Mina’ya ve vatansız, hür tüm kadınlara
“İçinizde kalbinize nakşeylediğiniz bir sevgilinin yüzü yaşıyorsa eğer, dünya hâlâ sizin evinizdir.” -Orhan Pamuk
Nefret ve sevgi, iç içe geçebilir. Evet dünya çürüyeli çok oldu ama bu, bana ait bir hikâye. Bana, babama, çocukluğuma ve de hiç çocuk olamayışıma dair bir hikâye. Hayatın rastlantısal ve acımasız mantığı karşısında korkuya kapılan budalalar gibi yakınmaya niyetim yok elbette. Herkes kendi çocukluğunu şiirsel bir bütünlük içinde hatırlamak ister. Oysa çok az kişi, gerçeğin ve geçmişin iç içe geçemeyeceğini kabul eder.
Yolculuğun meşakkatini belirleyen, zannedildiği gibi uzunluğu yahut yüklenmek zorunda olduğumuz değildir. Yolculuğun esas meşakkati, varma isteğine dair iç muhasebemizdir. Yaklaşık beş saatlik yolculuğu, dönüşle beraber on, kırk dakikalık bir görüş için yapıyorum. Yine de yolculuğun en uzun kısmı bu kırk dakika. Öyle ya, ne anlatacağım ben?

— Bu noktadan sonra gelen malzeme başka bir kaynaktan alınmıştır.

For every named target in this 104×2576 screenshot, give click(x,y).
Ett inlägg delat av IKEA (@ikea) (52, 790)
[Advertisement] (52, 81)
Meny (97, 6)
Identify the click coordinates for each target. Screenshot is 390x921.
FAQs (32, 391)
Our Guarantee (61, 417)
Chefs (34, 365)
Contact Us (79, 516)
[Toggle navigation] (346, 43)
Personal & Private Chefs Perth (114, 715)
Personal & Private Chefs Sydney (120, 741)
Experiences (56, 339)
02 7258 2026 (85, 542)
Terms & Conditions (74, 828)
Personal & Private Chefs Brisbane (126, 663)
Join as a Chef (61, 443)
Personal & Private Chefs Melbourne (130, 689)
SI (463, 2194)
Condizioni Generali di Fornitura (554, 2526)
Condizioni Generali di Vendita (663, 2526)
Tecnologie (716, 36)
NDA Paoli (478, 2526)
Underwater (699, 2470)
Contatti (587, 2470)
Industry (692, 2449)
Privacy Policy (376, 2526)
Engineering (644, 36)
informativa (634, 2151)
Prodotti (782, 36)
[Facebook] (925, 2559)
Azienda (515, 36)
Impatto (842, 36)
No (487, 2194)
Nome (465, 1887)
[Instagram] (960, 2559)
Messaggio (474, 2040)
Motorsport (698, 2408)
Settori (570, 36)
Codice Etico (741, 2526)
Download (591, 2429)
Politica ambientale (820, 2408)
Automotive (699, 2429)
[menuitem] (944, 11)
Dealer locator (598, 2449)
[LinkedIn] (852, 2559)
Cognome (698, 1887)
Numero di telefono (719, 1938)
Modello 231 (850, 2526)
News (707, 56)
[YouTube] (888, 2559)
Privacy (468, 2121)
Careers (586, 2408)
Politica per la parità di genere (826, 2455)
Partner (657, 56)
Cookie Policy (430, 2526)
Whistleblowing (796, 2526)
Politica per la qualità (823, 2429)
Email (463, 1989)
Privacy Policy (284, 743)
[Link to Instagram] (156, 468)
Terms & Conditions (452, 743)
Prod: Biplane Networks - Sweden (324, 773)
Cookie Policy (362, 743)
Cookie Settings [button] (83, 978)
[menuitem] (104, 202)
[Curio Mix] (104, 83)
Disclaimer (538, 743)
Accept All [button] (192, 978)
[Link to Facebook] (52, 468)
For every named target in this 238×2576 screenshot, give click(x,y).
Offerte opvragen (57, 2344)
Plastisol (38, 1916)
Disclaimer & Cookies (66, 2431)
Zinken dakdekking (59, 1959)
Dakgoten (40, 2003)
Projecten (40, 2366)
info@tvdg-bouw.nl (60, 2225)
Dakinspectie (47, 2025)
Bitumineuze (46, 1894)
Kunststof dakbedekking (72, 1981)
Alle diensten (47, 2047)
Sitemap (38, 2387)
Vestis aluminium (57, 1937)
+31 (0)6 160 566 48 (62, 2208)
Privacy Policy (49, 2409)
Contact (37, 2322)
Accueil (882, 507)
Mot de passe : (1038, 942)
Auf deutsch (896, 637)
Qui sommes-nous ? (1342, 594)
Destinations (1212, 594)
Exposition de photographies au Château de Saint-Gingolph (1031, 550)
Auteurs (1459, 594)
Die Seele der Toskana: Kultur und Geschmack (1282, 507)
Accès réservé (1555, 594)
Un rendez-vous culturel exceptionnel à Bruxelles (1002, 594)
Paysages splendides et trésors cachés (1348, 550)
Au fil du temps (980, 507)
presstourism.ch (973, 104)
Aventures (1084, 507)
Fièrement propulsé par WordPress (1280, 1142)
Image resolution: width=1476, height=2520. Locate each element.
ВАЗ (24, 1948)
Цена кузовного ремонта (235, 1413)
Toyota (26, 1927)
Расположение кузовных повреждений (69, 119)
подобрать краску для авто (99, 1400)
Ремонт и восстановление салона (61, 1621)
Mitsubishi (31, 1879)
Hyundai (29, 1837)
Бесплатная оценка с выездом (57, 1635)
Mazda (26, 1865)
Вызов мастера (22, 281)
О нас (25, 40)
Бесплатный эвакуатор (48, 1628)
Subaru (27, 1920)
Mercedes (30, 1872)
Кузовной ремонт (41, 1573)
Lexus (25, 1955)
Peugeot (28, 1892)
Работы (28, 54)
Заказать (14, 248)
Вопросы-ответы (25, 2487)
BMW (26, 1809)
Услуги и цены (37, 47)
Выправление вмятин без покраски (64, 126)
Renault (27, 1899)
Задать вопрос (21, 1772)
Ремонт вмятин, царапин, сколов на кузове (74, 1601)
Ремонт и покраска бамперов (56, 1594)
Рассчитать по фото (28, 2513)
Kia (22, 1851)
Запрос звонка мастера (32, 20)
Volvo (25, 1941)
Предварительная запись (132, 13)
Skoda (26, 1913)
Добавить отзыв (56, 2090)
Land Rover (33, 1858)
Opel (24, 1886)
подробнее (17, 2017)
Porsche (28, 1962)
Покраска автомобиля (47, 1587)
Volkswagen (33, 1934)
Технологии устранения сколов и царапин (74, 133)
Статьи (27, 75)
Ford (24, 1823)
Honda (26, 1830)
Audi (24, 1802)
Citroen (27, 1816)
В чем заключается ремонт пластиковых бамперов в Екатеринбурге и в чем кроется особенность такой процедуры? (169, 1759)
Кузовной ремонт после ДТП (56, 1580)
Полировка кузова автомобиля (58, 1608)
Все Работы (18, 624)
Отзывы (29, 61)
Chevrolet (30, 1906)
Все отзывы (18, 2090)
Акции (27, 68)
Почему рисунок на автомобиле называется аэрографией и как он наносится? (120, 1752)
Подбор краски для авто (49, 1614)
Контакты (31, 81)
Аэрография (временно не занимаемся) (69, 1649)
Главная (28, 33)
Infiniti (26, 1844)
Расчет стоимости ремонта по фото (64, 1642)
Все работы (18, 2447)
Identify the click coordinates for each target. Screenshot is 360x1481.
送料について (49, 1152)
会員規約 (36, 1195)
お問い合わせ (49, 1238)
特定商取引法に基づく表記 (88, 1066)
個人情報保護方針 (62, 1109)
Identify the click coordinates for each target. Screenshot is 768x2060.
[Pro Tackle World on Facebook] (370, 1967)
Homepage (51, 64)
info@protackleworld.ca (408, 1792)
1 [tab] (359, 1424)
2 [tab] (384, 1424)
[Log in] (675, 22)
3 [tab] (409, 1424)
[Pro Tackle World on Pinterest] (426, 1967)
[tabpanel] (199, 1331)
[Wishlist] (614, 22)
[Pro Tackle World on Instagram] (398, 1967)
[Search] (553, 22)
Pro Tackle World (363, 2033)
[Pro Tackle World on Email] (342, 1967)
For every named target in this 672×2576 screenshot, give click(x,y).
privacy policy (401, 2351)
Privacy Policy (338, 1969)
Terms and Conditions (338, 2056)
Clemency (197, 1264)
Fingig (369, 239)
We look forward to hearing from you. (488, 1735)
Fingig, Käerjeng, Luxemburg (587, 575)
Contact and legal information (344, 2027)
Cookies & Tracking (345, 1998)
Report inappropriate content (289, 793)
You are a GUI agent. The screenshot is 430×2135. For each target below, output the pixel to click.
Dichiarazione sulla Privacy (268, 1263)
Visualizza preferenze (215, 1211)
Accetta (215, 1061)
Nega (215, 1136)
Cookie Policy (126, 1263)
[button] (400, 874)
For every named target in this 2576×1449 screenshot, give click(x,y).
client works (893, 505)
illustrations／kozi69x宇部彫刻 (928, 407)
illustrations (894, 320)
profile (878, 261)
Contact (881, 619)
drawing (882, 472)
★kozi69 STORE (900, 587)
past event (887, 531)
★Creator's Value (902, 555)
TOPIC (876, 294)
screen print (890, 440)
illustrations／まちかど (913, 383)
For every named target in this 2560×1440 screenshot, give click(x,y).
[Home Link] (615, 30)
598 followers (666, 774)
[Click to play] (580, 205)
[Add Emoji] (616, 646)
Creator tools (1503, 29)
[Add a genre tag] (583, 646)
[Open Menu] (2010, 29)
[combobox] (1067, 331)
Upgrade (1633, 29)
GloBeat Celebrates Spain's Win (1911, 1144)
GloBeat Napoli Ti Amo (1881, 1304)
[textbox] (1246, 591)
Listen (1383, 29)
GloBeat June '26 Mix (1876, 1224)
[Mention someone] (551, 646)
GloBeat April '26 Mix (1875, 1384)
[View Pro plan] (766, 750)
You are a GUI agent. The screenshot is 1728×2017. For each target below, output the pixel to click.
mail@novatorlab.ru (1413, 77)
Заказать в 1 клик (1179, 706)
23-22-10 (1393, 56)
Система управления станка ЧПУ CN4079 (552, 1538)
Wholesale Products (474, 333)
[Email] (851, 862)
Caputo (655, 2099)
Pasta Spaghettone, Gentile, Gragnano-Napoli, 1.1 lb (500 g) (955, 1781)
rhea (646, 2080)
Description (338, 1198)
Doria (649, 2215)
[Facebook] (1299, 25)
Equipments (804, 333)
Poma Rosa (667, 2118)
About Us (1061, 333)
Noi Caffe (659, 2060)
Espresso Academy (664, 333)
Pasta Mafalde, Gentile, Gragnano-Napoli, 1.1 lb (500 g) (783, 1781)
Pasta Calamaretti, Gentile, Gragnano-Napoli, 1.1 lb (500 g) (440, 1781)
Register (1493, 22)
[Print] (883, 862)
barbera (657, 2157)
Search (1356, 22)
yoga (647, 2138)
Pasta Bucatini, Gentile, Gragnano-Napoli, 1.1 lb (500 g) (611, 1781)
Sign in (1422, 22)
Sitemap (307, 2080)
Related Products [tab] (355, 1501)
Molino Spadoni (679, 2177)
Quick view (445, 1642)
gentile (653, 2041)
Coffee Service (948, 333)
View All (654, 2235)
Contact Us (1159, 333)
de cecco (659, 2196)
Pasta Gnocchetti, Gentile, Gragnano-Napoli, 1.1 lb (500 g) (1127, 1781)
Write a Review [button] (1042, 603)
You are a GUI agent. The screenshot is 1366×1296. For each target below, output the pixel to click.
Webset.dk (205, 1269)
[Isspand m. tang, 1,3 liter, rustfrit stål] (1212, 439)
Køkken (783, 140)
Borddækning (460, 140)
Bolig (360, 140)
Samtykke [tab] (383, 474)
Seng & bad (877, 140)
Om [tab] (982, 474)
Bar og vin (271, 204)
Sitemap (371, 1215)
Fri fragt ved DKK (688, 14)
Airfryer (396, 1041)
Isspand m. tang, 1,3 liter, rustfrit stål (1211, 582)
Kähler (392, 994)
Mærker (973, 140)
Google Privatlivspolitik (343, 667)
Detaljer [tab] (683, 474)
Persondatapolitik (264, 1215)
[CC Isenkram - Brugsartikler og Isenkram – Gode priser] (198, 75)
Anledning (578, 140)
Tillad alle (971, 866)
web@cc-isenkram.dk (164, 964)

Hayatımda biri var, kendim olarak seviyor ve seviliyorum. Bazı kötü hatıraların karabasanları geride kaldı. Allah’ın her günü tepemde dikilen o örtü çözüldü, rüzgârı saçlarımda hissedebiliyorum artık. Bugüne kadar, sırf erkek değilim diye alıkonulduğum her şeyin nefretini bir zafer nişanı gibi suratımda taşıyorum. Bir evim var. Üstelik içerisini kendi zevkime göre aldığım bir koltuk, berjer, yumuşacık ve çeşitli boylarda havlular, sevdiğim renkte halılar ve sadece kendime hesap verdiğim köşeler ile doldurdum. Sevgilimin bana aldığı kalanşo çok su verdiğim için soldu, biraz ona üzüldüm. Biraz da sabahları salatasını yaptığım avokadonun fiyatına dertliyim. Şöyle bir bakınca, ona göre, anlatacak hiçbir şey olmamıştı görüşmeyeli. Henüz yeni bir iş bulmamıştım. Derslerim de her zamanki gibiydi işte, yüksekti. Saatler hatta belki günler sürecek bir kırk dakika ve üzerimizdeki hava, ağırlığında yoğuracaktı bizi.
Hayat diyemeyeceğim, sen içerdeyken çok değişti. Bugünlerde bir televizyon şovu gibi yaşamak, girip çıkan figüranların bir önemi yok kimseye göre. Dağınık bir çocukluğa nazaran çok evcimen oldum bense. Kitaplarım ve eşyalarım ile bir bağım var. Her yerde çekilmiş; üzgün, şaşkın, heyecanlı, endişeli, komik pek çok fotoğrafım var üstelik. Anılarım ve yakın da olsa geçmişe ait eşyalarım var. En çok pirinç birasını seviyorum ve akşamüstleri balkonda kaçamak bir sigara yakıyorum zaman zaman. Adı Emir. Bir yılı yeni yeni devirdik. Ona anlattım seni. Onda çok sevdiğim ve bu hayata erkek olarak gelmişlerde ender rastlanan ürkek bir tedirginlikle, çok mutlu olacağını söyledi; onu da sana anlatmam konusunda. Beraber gittiğimiz bir tatilde sana bir hediye aldık hatta. Bir semazen biblosu. Emir bunun matrak bir hediye olduğunu söyledi çünkü semazeni hiç bu şekilde düşünmeyiz. Bu, dönmeyen bir semazen. Tıpkı seks yapan bir siyasetçi yahut kendi adını koyan bir çocuk gibi, bunun mümkün olmadığını düşünürüz. Hatırlıyor musun, bana bir gün gerçek dünyada yaşamak zorunda kalacağımı söylemiştin. Şimdi ben, kendi gerçeğimden sana bakıyorum. Benim anladığım kadarıyla çoğu insan, kendilerine verilen gerçeğe sarılıyor ve bütün hayatını onunla yaşıyor. Bazı insanlar ise gerçeğe müdahale ediyor. Benim gerçeğim hür, serbest ve vatansız olmam.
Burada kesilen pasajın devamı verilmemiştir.